Nothing screams mid 2000's angst and forced edginess quite like The Darkness. It is such a product of its time that looking at it now makes it seem like a parody of itself, which makes the fact that it's trying to be serious all the sadder. Like many games of the time, it pads out its runtime with some needless wandering and exploration that ultimately doesn't pay off. Worse still, the underlying mechanics of combat are frustratingly limited with no clear explanations given as to how they work. There are times I wanted to sent my shadowy tendrils to scout ahead, only to have them reach a completely arbitrary limit. The story is serviceable, though it truly feels as though we're playing as Tommy Wiseau if he gained a combination of Spawn and Venom powers. Hell, that sentence probably oversells the experience.

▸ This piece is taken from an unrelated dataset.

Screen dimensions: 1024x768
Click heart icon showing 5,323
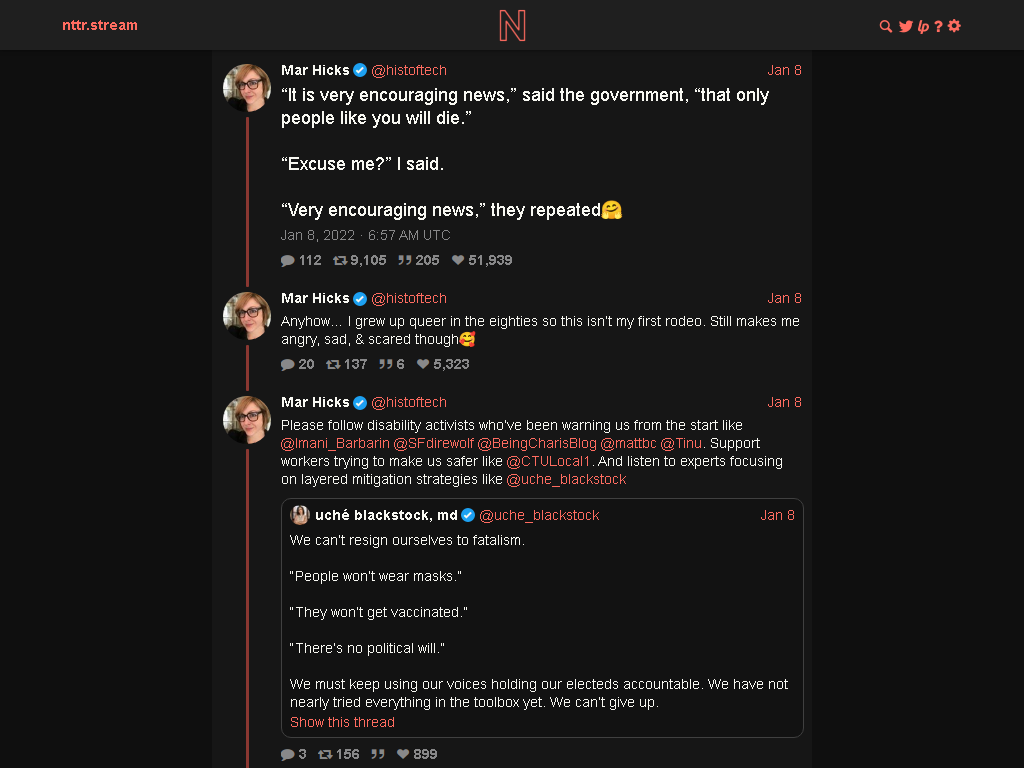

Like a few other games on this list, the gameplay present in Eat Lead is actually pretty solid. Movement and cover work well, and the guns are varied and satisfying to use. Hell, I'd even go so far as to say that I adore the general premise of the story, with a classic video game character being brought into a modern game and forced to adapt with new mechanics and try to appeal to a new audience. Where the game fails, however, is in what should have been its strength, which is to say in the humor. See, the game tries to be a satire of game development, video game stories, and the gaming community itself, which is an excellent premise ripe for humor. The problem is that the game spends the majority of its time punching down at the player. We get plenty of quips from Matt Hazard about how we have nothing better to do, how incredibly stupid a tutorial is, making fun of other genres, and of course the ultimate joke of an attractive woman actually being a man instead. Satire should never be used to punch down, and instead should be used to punch up or even sideways, but when it's revealed that the antagonist's entire plot and motivation is due to being a disgruntled gamer, it's hard not to take it at least a little personally.

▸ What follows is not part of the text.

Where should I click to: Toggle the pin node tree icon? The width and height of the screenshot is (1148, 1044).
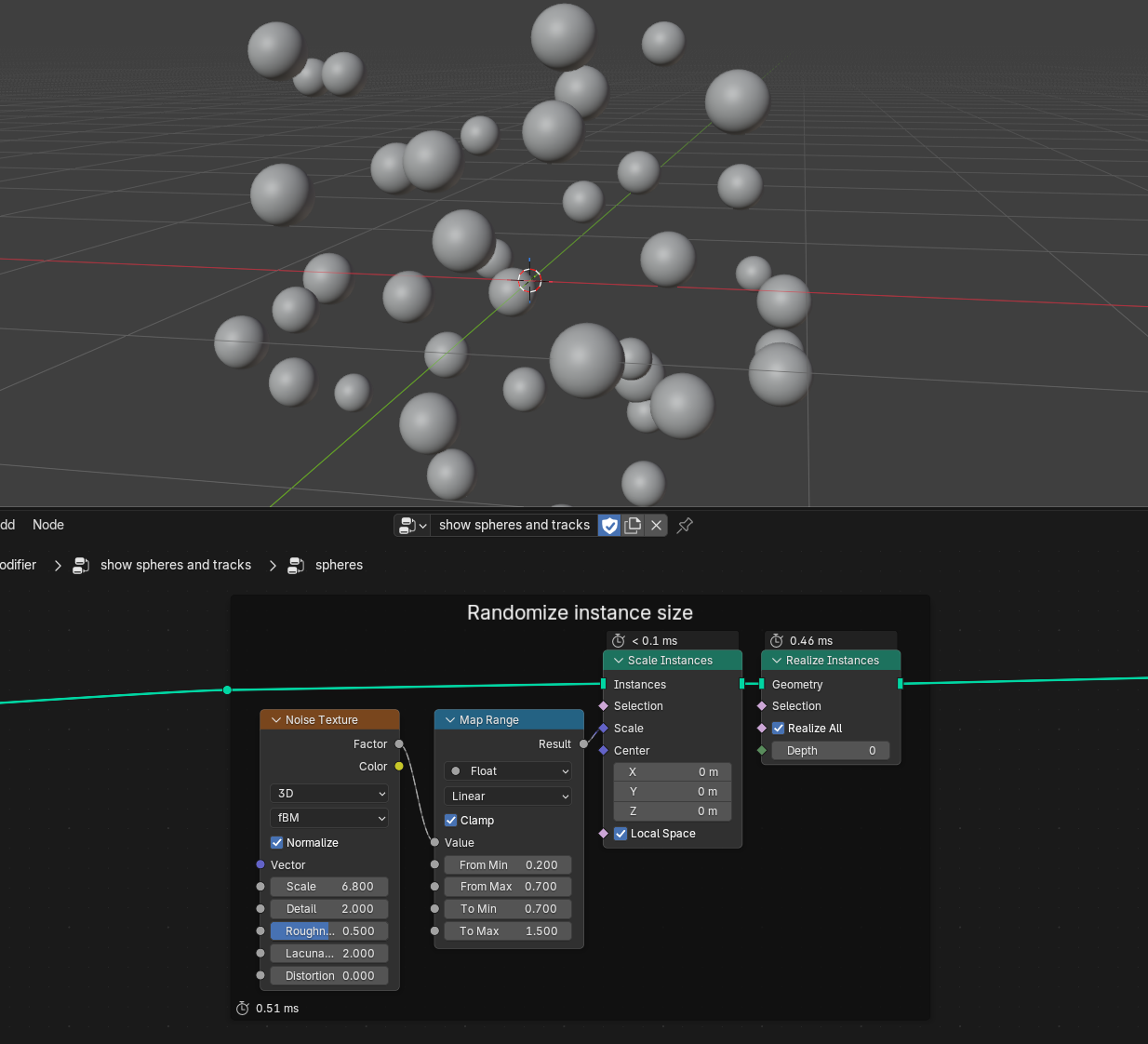685,526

Gollum is a game that, when first revealed, I don't think anyone was excited about. Nobody was clamoring to know what Gollum had been up to directly before the start of Fellowship, and fewer wanted to play as the little gremlin in a slave simulator. The game is an absolute mess, from top to bottom, which makes the handful of good things about the experience even more tragic. A stealth game set in Middle Earth has a surprising amount of promise, which the game immediately wastes by having shitty AI and allowing Gollum to single handedly kill enemies if he gets the drop on them. The level design is atrocious, with the way forward either being ambiguous or explicitly clear, and even when clear the game will sometimes just decide that you failed to parkour correctly. That's when you're lucky enough that the environments aren't pitch black and you can actually see what you're doing. When one of the few actually nice looking environments is on screen, the game clearly doesn't know how to handle it and chugs along choppily. The single saving grace of interest is the internal debates our lead character has with himself, which is ultimately wasted as the choices don't really matter. Gollum isn't just a bad game, it's a bland, barely functioning game that fully banks on the popularity of the associated license.